:: EXERCISE INPUT ::

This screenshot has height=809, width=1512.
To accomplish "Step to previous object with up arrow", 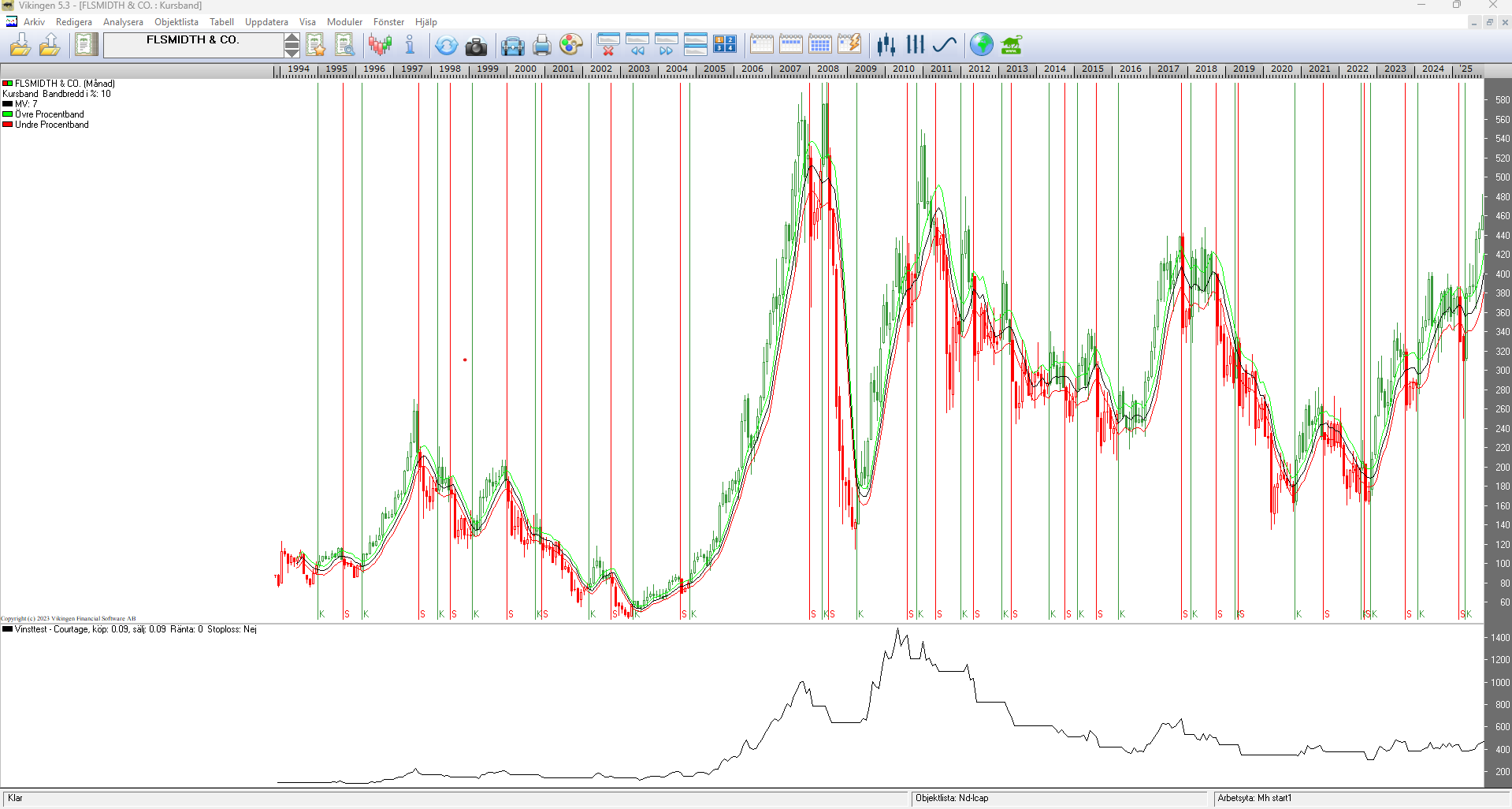I will 292,39.
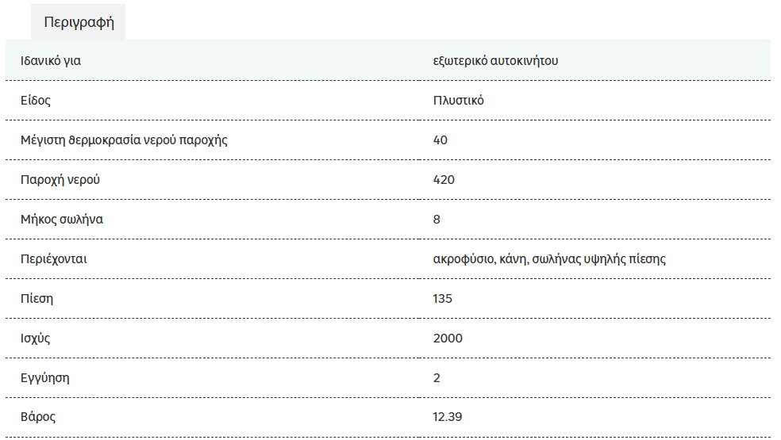781x440 pixels.
Task: Click the water flow value 420
Action: tap(444, 180)
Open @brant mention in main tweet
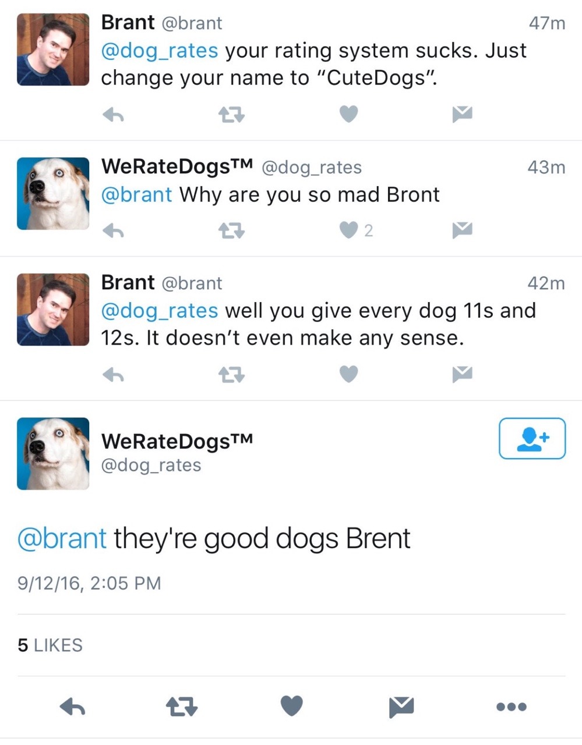Screen dimensions: 582x745 tap(62, 538)
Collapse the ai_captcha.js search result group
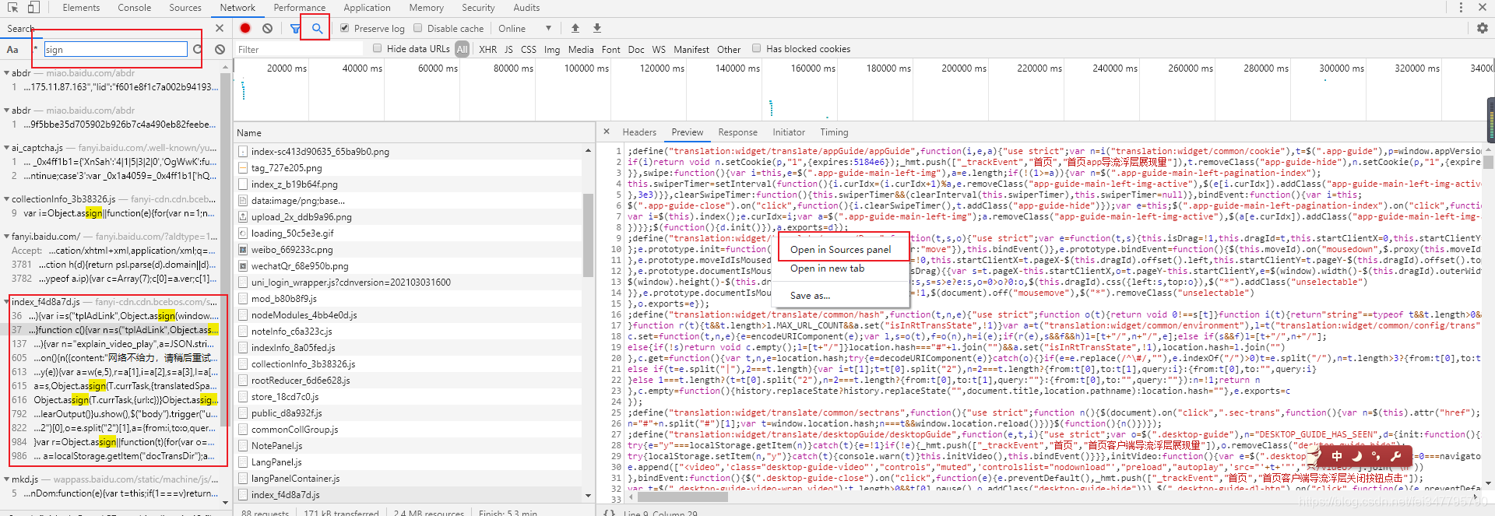1495x516 pixels. point(7,148)
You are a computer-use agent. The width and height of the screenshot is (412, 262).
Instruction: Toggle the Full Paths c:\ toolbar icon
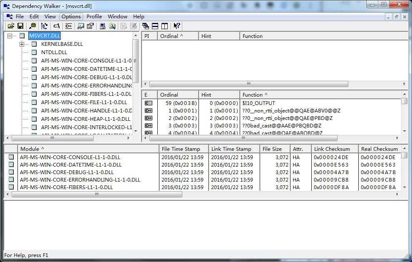coord(57,26)
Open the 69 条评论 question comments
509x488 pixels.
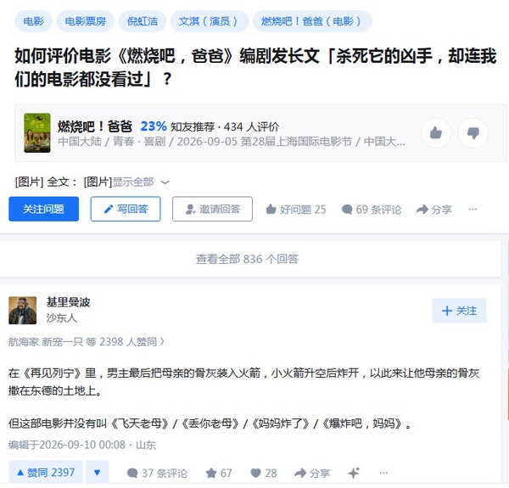pos(372,210)
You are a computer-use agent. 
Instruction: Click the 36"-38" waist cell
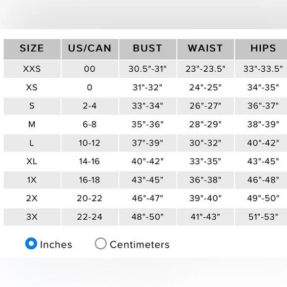pyautogui.click(x=205, y=180)
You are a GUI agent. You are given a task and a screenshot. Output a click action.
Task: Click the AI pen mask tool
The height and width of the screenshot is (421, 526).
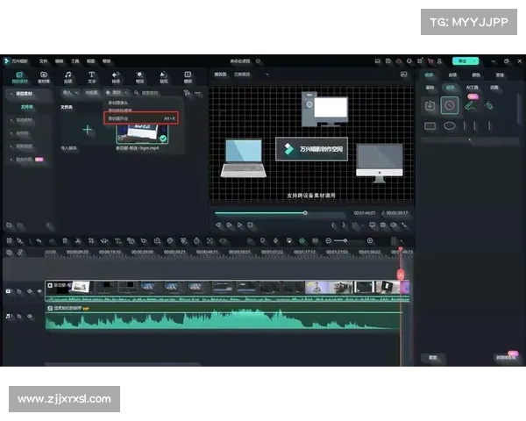coord(470,105)
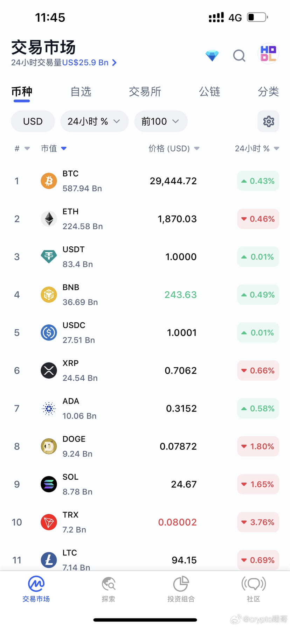Open the 探索 explore tab icon
The height and width of the screenshot is (627, 290).
click(109, 584)
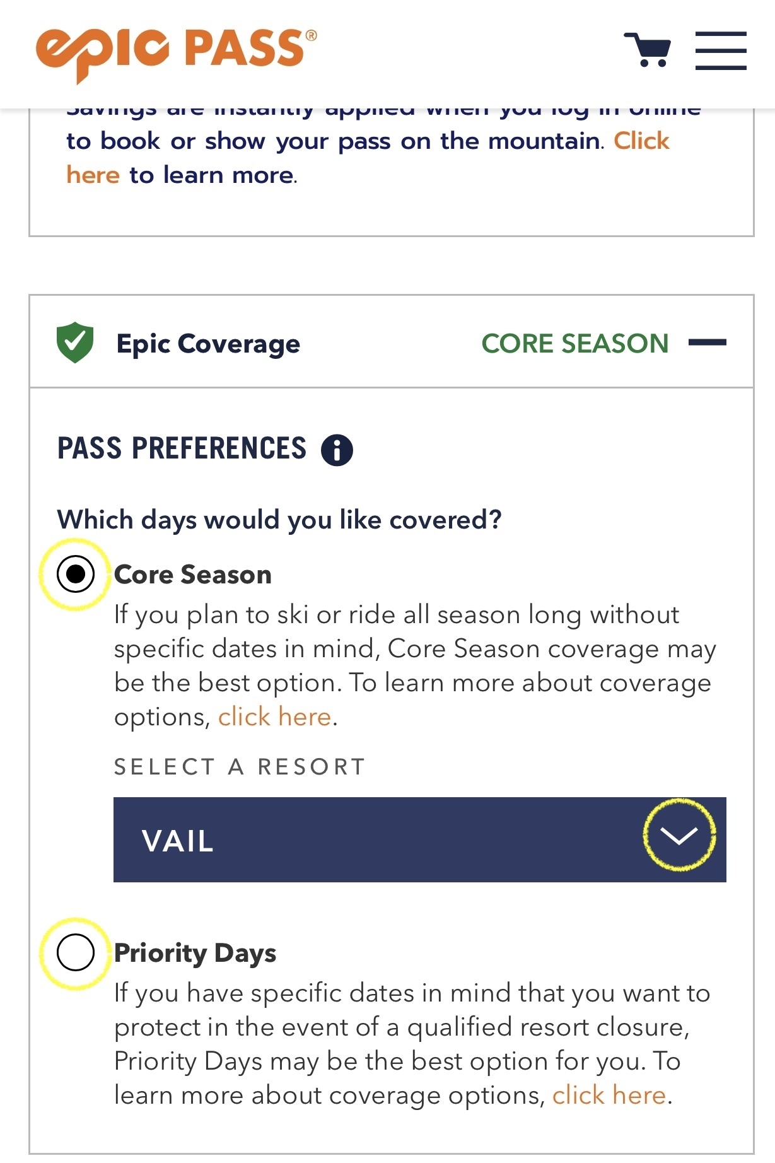Select the Core Season radio button
This screenshot has height=1163, width=775.
click(x=76, y=574)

:::

**PROBLEM DESCRIPTION:** Work through the listing above, counting every line that has the string "computer" in it. Give only the final count.

**RESPONSE TO THIS EXERCISE:** 2